What you have to do - Word for word, copy each record that comes after this.

Record excerpts -
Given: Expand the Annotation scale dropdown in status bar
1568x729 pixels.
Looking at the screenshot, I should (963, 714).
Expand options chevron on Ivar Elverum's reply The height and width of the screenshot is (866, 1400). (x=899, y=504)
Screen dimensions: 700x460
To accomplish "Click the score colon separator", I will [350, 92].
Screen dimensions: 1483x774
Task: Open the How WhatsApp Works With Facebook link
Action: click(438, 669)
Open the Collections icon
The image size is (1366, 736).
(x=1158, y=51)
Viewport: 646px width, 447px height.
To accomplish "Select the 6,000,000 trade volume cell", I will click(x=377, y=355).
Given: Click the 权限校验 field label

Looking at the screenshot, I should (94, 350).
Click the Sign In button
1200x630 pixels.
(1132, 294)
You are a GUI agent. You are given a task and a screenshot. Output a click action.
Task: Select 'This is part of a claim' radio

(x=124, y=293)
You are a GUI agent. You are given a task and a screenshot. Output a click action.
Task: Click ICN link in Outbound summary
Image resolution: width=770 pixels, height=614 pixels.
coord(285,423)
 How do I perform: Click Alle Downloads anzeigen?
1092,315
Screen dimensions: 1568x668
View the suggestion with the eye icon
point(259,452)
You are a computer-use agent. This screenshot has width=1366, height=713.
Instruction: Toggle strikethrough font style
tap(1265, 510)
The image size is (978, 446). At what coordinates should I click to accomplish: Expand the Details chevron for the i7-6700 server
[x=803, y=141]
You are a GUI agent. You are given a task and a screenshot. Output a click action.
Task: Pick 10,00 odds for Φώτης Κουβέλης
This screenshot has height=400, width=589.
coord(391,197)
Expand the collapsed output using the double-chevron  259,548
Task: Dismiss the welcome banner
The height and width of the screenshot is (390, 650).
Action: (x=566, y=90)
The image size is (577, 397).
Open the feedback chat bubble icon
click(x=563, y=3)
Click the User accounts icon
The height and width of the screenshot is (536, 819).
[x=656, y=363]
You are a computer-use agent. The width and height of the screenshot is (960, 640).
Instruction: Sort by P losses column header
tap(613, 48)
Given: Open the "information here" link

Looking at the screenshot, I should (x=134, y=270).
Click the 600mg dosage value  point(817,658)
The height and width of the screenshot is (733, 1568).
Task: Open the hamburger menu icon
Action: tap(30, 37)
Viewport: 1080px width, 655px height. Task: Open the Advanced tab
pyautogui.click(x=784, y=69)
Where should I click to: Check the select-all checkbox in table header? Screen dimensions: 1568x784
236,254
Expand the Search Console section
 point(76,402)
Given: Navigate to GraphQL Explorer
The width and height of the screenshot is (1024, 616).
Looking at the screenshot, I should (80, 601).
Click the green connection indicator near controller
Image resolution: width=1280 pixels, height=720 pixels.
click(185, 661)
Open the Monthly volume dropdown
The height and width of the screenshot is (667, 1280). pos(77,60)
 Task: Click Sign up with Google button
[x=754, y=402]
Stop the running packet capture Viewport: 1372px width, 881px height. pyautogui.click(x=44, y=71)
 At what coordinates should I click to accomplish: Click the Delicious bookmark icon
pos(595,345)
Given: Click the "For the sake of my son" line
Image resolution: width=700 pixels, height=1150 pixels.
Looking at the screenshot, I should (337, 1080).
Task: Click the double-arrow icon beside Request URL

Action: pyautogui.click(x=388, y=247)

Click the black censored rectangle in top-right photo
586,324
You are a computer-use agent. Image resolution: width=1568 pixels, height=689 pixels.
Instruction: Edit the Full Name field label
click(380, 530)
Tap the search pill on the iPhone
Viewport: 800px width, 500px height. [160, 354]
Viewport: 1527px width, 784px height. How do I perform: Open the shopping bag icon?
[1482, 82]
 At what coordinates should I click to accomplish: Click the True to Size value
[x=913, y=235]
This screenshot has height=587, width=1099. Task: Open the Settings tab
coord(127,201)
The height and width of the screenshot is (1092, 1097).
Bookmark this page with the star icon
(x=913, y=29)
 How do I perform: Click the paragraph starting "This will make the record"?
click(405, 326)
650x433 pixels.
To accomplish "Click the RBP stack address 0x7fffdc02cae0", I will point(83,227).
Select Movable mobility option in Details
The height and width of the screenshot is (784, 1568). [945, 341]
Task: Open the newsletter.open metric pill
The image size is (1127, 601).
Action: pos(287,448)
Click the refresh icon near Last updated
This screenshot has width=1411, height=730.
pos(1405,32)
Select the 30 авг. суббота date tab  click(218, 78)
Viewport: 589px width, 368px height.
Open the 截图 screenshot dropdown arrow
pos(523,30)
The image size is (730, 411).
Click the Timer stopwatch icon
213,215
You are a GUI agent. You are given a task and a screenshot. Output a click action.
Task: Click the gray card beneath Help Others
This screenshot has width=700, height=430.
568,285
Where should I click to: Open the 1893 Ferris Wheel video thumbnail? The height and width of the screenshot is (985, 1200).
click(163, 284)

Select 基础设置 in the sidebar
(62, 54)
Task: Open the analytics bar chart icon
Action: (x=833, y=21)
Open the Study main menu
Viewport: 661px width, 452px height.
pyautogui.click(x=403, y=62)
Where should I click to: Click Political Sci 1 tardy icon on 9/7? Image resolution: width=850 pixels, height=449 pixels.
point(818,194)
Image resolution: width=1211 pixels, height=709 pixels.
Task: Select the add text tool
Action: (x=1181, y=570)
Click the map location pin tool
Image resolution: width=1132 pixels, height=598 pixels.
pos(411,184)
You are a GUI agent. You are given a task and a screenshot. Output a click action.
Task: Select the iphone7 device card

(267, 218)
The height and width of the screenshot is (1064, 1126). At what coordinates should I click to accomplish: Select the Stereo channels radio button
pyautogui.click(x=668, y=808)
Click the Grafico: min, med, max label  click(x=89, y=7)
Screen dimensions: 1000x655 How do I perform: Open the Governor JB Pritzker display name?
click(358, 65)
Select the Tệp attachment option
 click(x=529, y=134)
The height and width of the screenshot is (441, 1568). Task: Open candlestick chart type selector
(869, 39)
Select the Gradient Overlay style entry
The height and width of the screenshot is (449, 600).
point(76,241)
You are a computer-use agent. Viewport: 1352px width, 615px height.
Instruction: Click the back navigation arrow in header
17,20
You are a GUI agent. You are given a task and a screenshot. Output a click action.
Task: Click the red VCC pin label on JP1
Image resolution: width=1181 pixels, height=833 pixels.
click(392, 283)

Response for this exercise -
Given: Expand the Annotation scale dropdown in status bar
1568x729 pixels.
Looking at the screenshot, I should (963, 714).
Expand options chevron on Ivar Elverum's reply The height and width of the screenshot is (866, 1400). (x=899, y=504)
Screen dimensions: 700x460
To accomplish "Click the score colon separator", I will [350, 92].
Screen dimensions: 1483x774
Task: Open the How WhatsApp Works With Facebook link
Action: click(438, 669)
Open the Collections icon
The image size is (1366, 736).
(x=1158, y=51)
Viewport: 646px width, 447px height.
To accomplish "Select the 6,000,000 trade volume cell", I will click(x=377, y=355).
Given: Click the 权限校验 field label

Looking at the screenshot, I should (94, 350).
Click the Sign In button
1200x630 pixels.
(1132, 294)
You are a GUI agent. You are given a task and a screenshot. Output a click action.
Task: Select 'This is part of a claim' radio

(x=124, y=293)
You are a GUI agent. You are given a task and a screenshot. Output a click action.
Task: Click ICN link in Outbound summary
Image resolution: width=770 pixels, height=614 pixels.
coord(285,423)
 How do I perform: Click Alle Downloads anzeigen?
1092,315
Screen dimensions: 1568x668
View the suggestion with the eye icon
point(259,452)
You are a computer-use agent. This screenshot has width=1366, height=713.
Instruction: Toggle strikethrough font style
tap(1265, 510)
The image size is (978, 446). At what coordinates should I click to accomplish: Expand the Details chevron for the i7-6700 server
[x=803, y=141]
You are a GUI agent. You are given a task and a screenshot. Output a click action.
Task: Pick 10,00 odds for Φώτης Κουβέλης
This screenshot has height=400, width=589.
coord(391,197)
Expand the collapsed output using the double-chevron  259,548
Task: Dismiss the welcome banner
The height and width of the screenshot is (390, 650).
Action: (x=566, y=90)
The image size is (577, 397).
Open the feedback chat bubble icon
click(x=563, y=3)
Click the User accounts icon
The height and width of the screenshot is (536, 819).
[x=656, y=363]
You are a computer-use agent. The width and height of the screenshot is (960, 640).
Instruction: Sort by P losses column header
tap(613, 48)
Given: Open the "information here" link

Looking at the screenshot, I should (x=134, y=270).
Click the 600mg dosage value  point(817,658)
The height and width of the screenshot is (733, 1568).
Task: Open the hamburger menu icon
Action: tap(30, 37)
Viewport: 1080px width, 655px height. Task: Open the Advanced tab
pyautogui.click(x=784, y=69)
Where should I click to: Check the select-all checkbox in table header? Screen dimensions: 1568x784
236,254
Expand the Search Console section
 point(76,402)
Given: Navigate to GraphQL Explorer
The width and height of the screenshot is (1024, 616).
Looking at the screenshot, I should (80, 601).
Click the green connection indicator near controller
Image resolution: width=1280 pixels, height=720 pixels.
click(185, 661)
Open the Monthly volume dropdown
The height and width of the screenshot is (667, 1280). pos(77,60)
 Task: Click Sign up with Google button
[x=754, y=402]
Stop the running packet capture Viewport: 1372px width, 881px height. pyautogui.click(x=44, y=71)
 At what coordinates should I click to accomplish: Click the Delicious bookmark icon
pos(595,345)
Given: Click the "For the sake of my son" line
Image resolution: width=700 pixels, height=1150 pixels.
Looking at the screenshot, I should (337, 1080).
Task: Click the double-arrow icon beside Request URL

Action: pyautogui.click(x=388, y=247)

Click the black censored rectangle in top-right photo
586,324
You are a computer-use agent. Image resolution: width=1568 pixels, height=689 pixels.
Instruction: Edit the Full Name field label
click(380, 530)
Tap the search pill on the iPhone
Viewport: 800px width, 500px height. [160, 354]
Viewport: 1527px width, 784px height. How do I perform: Open the shopping bag icon?
[1482, 82]
 At what coordinates should I click to accomplish: Click the True to Size value
[x=913, y=235]
This screenshot has height=587, width=1099. Task: Open the Settings tab
coord(127,201)
The height and width of the screenshot is (1092, 1097).
Bookmark this page with the star icon
(x=913, y=29)
 How do I perform: Click the paragraph starting "This will make the record"?
click(405, 326)
650x433 pixels.
To accomplish "Click the RBP stack address 0x7fffdc02cae0", I will point(83,227).
Select Movable mobility option in Details
The height and width of the screenshot is (784, 1568). [945, 341]
Task: Open the newsletter.open metric pill
The image size is (1127, 601).
Action: pos(287,448)
Click the refresh icon near Last updated
This screenshot has width=1411, height=730.
pos(1405,32)
Select the 30 авг. суббота date tab  click(218, 78)
Viewport: 589px width, 368px height.
Open the 截图 screenshot dropdown arrow
pos(523,30)
The image size is (730, 411).
Click the Timer stopwatch icon
213,215
You are a GUI agent. You are given a task and a screenshot. Output a click action.
Task: Click the gray card beneath Help Others
This screenshot has width=700, height=430.
568,285
Where should I click to: Open the 1893 Ferris Wheel video thumbnail? The height and width of the screenshot is (985, 1200).
click(163, 284)

Select 基础设置 in the sidebar
(62, 54)
Task: Open the analytics bar chart icon
Action: (x=833, y=21)
Open the Study main menu
Viewport: 661px width, 452px height.
pyautogui.click(x=403, y=62)
Where should I click to: Click Political Sci 1 tardy icon on 9/7? Image resolution: width=850 pixels, height=449 pixels.
point(818,194)
Image resolution: width=1211 pixels, height=709 pixels.
Task: Select the add text tool
Action: (x=1181, y=570)
Click the map location pin tool
Image resolution: width=1132 pixels, height=598 pixels.
pos(411,184)
You are a GUI agent. You are given a task and a screenshot. Output a click action.
Task: Select the iphone7 device card

(267, 218)
The height and width of the screenshot is (1064, 1126). At what coordinates should I click to accomplish: Select the Stereo channels radio button
pyautogui.click(x=668, y=808)
Click the Grafico: min, med, max label  click(x=89, y=7)
Screen dimensions: 1000x655 How do I perform: Open the Governor JB Pritzker display name?
click(358, 65)
Select the Tệp attachment option
 click(x=529, y=134)
The height and width of the screenshot is (441, 1568). Task: Open candlestick chart type selector
(869, 39)
Select the Gradient Overlay style entry
The height and width of the screenshot is (449, 600).
point(76,241)
You are a computer-use agent. Viewport: 1352px width, 615px height.
Instruction: Click the back navigation arrow in header
17,20
You are a GUI agent. You are given a task and a screenshot. Output a click action.
Task: Click the red VCC pin label on JP1
Image resolution: width=1181 pixels, height=833 pixels.
click(392, 283)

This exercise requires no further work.